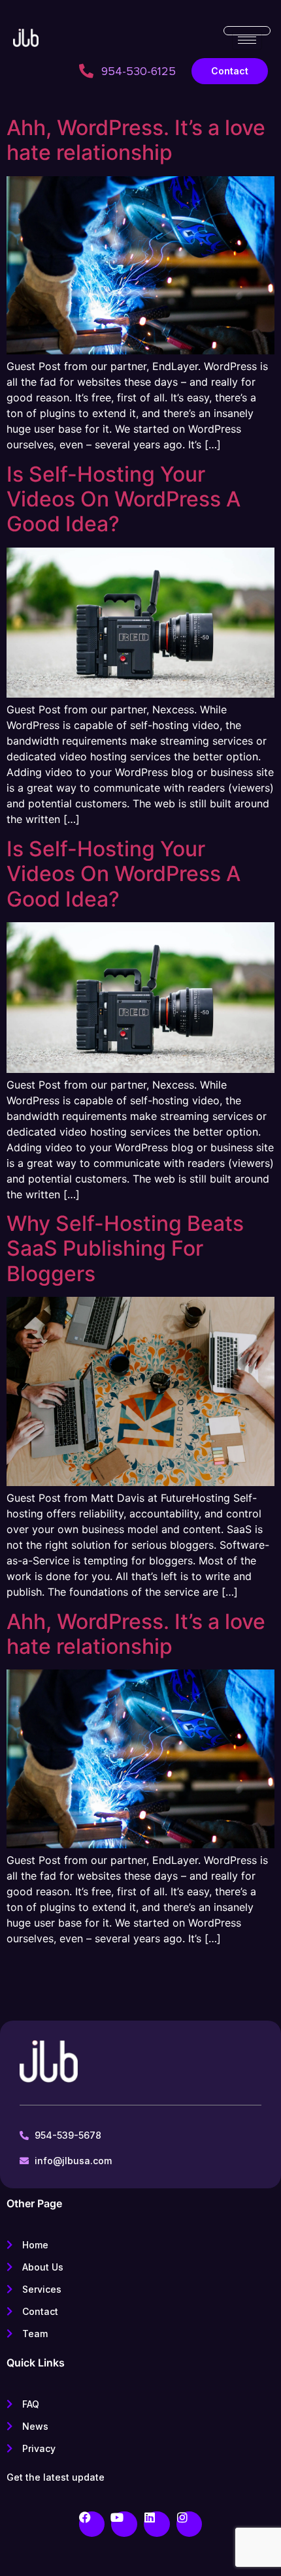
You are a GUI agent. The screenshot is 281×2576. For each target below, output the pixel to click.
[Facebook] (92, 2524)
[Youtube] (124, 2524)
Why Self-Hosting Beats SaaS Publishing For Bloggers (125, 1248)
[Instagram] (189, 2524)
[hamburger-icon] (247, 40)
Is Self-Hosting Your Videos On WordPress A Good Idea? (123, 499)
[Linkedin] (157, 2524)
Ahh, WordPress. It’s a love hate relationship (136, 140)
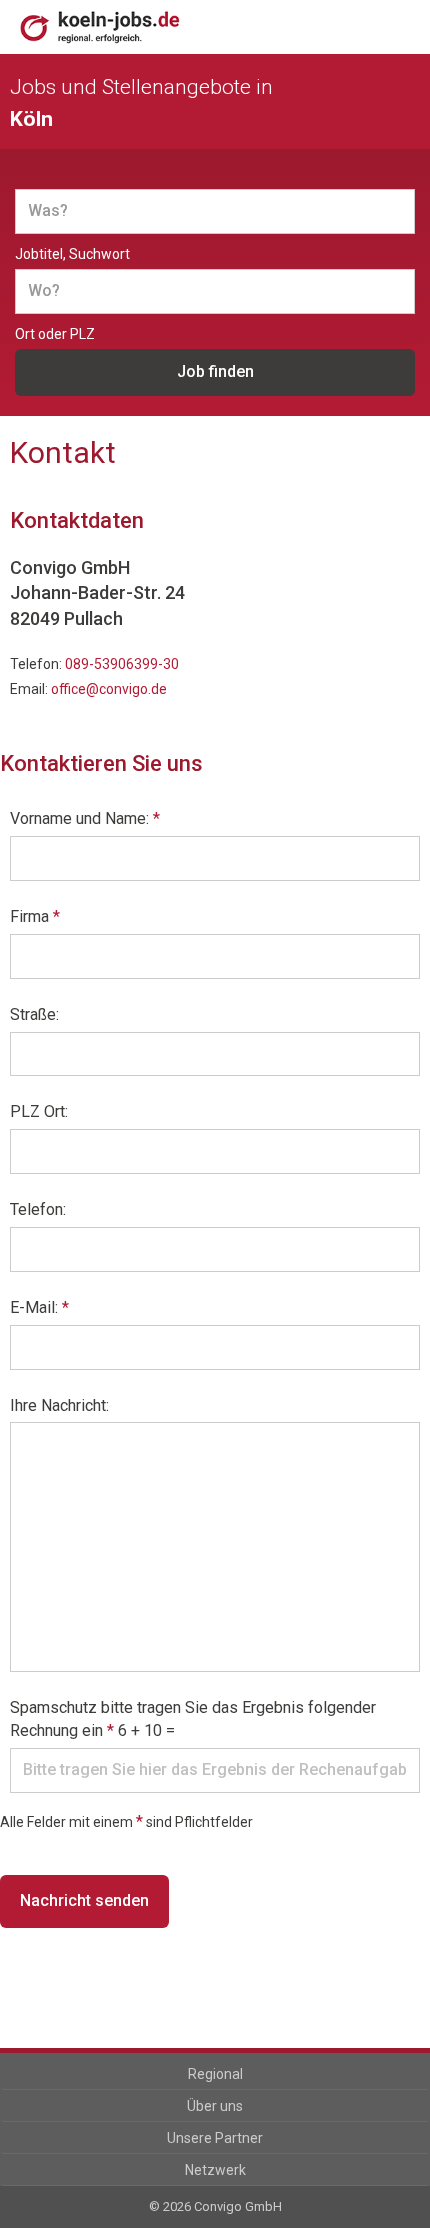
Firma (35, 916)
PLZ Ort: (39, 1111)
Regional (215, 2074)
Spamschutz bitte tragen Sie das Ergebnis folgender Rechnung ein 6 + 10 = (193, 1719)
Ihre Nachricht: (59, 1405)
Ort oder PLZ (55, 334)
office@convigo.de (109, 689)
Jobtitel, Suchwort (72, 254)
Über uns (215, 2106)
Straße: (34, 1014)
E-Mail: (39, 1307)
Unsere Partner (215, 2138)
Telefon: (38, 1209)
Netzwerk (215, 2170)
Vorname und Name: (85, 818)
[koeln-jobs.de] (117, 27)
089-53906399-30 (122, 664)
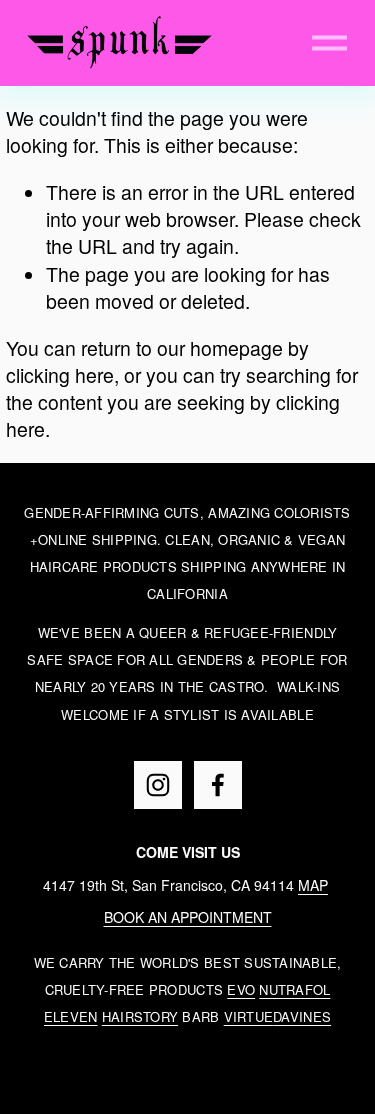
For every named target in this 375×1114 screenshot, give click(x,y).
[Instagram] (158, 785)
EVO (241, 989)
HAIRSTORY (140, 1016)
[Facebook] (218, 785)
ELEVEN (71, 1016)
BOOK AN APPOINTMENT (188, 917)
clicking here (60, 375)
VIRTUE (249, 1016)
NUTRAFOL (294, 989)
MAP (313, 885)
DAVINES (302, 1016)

- [Work instruction]: What you return must match the material above exactly, apart from its pictures.

- [Completed task]:
You are a GUI agent. The screenshot is 281×2576. For each target below, output the pixel to click.
[Facebook] (92, 2524)
[Youtube] (124, 2524)
Why Self-Hosting Beats SaaS Publishing For Bloggers (125, 1248)
[Instagram] (189, 2524)
[hamburger-icon] (247, 40)
Is Self-Hosting Your Videos On WordPress A Good Idea? (123, 499)
[Linkedin] (157, 2524)
Ahh, WordPress. It’s a love hate relationship (136, 140)
Firma (35, 916)
PLZ Ort: (39, 1111)
Regional (215, 2074)
Spamschutz bitte tragen Sie das Ergebnis folgender Rechnung ein 6 + 10 = (193, 1719)
Ihre Nachricht: (59, 1405)
Ort oder PLZ (55, 334)
office@convigo.de (109, 689)
Jobtitel, Suchwort (72, 254)
Über uns (215, 2106)
Straße: (34, 1014)
E-Mail: (39, 1307)
Unsere Partner (215, 2138)
Telefon: (38, 1209)
Netzwerk (215, 2170)
Vorname und Name: (85, 818)
[koeln-jobs.de] (117, 27)
089-53906399-30 (122, 664)
For every named target in this 375×1114 screenshot, give click(x,y).
[Instagram] (158, 785)
EVO (241, 989)
HAIRSTORY (140, 1016)
[Facebook] (218, 785)
ELEVEN (71, 1016)
BOOK AN APPOINTMENT (188, 917)
clicking here (60, 375)
VIRTUE (249, 1016)
NUTRAFOL (294, 989)
MAP (313, 885)
DAVINES (302, 1016)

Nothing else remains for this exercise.